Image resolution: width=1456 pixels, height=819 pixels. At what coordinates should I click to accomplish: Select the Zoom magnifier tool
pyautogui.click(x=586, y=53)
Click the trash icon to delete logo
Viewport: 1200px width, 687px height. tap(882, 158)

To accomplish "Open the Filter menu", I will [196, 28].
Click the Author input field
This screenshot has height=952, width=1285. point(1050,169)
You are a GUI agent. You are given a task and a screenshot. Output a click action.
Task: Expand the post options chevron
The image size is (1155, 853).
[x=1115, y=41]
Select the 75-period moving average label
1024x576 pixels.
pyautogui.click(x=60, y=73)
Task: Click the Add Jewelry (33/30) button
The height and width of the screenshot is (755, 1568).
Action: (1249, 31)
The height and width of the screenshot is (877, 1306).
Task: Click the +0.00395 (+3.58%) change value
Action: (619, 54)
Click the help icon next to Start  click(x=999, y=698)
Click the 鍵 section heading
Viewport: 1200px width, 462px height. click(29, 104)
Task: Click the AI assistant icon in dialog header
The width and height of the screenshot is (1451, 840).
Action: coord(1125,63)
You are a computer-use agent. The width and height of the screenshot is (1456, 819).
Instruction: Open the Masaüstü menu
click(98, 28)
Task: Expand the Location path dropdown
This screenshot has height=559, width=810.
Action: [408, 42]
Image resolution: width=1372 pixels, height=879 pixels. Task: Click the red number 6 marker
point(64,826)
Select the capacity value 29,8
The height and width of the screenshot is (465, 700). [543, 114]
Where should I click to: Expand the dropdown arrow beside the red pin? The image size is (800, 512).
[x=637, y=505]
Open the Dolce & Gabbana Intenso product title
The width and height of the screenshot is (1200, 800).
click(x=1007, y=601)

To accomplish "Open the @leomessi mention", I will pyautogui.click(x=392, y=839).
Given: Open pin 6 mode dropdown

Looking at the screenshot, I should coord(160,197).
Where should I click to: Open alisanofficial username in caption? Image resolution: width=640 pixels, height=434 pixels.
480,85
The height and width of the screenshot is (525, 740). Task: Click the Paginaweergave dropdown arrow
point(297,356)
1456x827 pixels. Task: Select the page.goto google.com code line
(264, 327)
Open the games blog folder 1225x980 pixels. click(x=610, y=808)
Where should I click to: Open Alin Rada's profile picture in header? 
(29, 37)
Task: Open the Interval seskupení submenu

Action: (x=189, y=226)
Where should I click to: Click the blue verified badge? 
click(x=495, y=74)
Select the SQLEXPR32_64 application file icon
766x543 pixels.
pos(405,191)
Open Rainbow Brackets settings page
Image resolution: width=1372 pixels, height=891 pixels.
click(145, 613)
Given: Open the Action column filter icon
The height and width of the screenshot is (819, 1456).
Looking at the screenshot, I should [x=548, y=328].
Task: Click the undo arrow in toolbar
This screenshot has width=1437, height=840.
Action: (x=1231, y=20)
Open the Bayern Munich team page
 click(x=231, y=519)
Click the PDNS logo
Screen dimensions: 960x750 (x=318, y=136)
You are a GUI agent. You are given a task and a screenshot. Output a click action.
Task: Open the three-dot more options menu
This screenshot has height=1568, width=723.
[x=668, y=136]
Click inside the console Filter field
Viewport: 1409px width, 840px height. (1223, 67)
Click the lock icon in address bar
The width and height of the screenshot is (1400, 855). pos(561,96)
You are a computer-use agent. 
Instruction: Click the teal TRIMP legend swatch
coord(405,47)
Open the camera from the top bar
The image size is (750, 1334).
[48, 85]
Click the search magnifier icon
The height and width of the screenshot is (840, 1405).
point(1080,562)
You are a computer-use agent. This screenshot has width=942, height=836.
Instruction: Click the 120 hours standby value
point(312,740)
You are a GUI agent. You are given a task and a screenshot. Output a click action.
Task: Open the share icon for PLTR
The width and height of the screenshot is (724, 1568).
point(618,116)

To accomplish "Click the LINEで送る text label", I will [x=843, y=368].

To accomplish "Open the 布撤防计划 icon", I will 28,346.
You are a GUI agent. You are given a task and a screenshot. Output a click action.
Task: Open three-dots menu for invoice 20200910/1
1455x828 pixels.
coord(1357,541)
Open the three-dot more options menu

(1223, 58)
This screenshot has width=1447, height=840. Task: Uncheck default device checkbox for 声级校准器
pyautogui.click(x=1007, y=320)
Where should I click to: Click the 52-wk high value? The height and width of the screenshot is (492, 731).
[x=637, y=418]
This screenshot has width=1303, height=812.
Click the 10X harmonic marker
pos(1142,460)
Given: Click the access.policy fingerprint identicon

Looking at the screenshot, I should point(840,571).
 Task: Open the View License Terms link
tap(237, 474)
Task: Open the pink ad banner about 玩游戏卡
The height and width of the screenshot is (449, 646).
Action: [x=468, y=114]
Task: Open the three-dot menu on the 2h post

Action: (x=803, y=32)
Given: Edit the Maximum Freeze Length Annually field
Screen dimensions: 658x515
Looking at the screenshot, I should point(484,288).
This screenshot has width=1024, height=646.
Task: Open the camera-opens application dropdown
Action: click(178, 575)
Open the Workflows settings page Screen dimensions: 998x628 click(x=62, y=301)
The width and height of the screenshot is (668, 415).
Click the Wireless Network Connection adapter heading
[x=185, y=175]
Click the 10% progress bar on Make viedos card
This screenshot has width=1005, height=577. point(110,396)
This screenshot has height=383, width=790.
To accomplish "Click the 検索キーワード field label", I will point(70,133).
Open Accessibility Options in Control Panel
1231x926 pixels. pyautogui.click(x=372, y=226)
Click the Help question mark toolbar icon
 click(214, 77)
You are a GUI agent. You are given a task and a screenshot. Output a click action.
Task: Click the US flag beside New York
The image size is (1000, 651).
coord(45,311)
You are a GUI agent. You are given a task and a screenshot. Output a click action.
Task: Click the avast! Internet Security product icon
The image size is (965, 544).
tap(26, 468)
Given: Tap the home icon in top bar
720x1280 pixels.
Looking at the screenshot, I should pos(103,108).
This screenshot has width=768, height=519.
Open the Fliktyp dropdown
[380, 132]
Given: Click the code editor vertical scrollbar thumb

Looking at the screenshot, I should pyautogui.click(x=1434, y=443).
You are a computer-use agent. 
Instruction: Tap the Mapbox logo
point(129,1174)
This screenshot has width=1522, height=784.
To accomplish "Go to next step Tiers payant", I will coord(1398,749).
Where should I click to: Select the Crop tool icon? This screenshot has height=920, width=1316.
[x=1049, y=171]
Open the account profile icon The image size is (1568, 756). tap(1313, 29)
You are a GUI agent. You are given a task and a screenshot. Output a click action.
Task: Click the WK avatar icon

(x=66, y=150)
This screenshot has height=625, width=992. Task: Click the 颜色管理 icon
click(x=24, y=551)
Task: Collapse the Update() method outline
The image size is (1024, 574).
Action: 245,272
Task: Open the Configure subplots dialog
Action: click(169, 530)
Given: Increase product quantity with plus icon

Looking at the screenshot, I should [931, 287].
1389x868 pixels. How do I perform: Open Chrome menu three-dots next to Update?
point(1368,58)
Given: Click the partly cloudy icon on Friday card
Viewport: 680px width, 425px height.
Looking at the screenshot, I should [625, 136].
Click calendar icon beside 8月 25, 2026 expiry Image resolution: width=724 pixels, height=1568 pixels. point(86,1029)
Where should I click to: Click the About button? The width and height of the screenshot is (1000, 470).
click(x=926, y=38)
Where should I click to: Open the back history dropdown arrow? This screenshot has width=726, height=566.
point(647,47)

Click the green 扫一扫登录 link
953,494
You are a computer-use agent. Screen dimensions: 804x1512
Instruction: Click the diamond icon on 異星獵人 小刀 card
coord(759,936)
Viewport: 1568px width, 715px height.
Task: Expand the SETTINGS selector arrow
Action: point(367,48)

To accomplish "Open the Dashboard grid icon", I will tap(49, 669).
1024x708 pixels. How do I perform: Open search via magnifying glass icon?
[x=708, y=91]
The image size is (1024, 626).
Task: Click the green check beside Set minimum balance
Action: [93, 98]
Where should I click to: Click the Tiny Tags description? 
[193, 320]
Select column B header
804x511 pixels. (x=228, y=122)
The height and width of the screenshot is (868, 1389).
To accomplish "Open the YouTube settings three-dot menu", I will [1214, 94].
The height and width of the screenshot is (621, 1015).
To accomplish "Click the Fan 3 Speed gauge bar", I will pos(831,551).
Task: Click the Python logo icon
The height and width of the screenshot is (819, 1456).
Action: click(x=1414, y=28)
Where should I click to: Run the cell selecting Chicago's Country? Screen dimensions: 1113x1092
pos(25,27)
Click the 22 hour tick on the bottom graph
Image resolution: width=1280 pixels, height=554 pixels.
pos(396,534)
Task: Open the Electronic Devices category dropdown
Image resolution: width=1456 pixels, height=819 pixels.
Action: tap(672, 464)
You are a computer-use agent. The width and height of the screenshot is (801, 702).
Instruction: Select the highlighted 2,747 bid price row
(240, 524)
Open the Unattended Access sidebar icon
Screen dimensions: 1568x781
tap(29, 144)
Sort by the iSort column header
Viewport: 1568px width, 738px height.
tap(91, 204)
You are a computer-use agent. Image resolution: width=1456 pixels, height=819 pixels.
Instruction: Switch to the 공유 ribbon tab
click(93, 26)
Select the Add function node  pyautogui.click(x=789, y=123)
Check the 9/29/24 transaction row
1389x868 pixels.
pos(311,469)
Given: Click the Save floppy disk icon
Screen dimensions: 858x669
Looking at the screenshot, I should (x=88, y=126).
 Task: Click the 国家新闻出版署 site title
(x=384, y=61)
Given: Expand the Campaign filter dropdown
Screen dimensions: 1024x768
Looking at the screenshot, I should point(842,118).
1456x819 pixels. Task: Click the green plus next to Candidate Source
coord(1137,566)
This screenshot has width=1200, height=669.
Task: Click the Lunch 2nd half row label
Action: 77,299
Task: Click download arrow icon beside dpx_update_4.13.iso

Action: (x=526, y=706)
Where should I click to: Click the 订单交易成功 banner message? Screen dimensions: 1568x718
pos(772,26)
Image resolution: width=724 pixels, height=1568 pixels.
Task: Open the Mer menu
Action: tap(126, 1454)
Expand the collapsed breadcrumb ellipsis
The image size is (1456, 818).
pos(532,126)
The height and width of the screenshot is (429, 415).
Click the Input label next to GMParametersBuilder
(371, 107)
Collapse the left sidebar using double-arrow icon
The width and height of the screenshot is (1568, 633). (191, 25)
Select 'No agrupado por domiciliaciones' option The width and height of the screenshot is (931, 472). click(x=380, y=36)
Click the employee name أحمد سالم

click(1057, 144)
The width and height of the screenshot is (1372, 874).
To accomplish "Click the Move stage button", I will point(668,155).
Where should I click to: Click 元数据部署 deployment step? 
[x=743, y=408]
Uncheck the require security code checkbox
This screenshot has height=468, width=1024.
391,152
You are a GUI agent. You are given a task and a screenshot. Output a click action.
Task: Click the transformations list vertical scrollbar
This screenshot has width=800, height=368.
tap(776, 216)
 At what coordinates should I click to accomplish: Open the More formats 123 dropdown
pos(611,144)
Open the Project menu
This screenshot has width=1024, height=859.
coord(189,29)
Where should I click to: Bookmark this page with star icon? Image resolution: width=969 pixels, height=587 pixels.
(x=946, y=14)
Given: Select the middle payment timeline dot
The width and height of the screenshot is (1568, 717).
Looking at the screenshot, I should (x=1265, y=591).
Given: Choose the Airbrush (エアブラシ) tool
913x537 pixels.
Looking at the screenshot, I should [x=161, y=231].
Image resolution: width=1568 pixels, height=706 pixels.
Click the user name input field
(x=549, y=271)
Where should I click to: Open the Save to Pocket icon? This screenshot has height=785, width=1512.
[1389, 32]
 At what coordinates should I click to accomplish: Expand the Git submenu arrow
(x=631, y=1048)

■ ■ ■ ■ ■

» EXERCISE PROMPT: Quote the data exactly, starting with the line that contains "This screenshot has width=1522, height=784." and going on through the line that contains "Action: click(169, 530)".

» TASK RESPONSE:
This screenshot has width=1522, height=784.
To accomplish "Go to next step Tiers payant", I will coord(1398,749).
Where should I click to: Select the Crop tool icon? This screenshot has height=920, width=1316.
[x=1049, y=171]
Open the account profile icon The image size is (1568, 756). tap(1313, 29)
You are a GUI agent. You are given a task and a screenshot. Output a click action.
Task: Click the WK avatar icon

(x=66, y=150)
This screenshot has height=625, width=992. Task: Click the 颜色管理 icon
click(x=24, y=551)
Task: Collapse the Update() method outline
The image size is (1024, 574).
Action: 245,272
Task: Open the Configure subplots dialog
Action: click(169, 530)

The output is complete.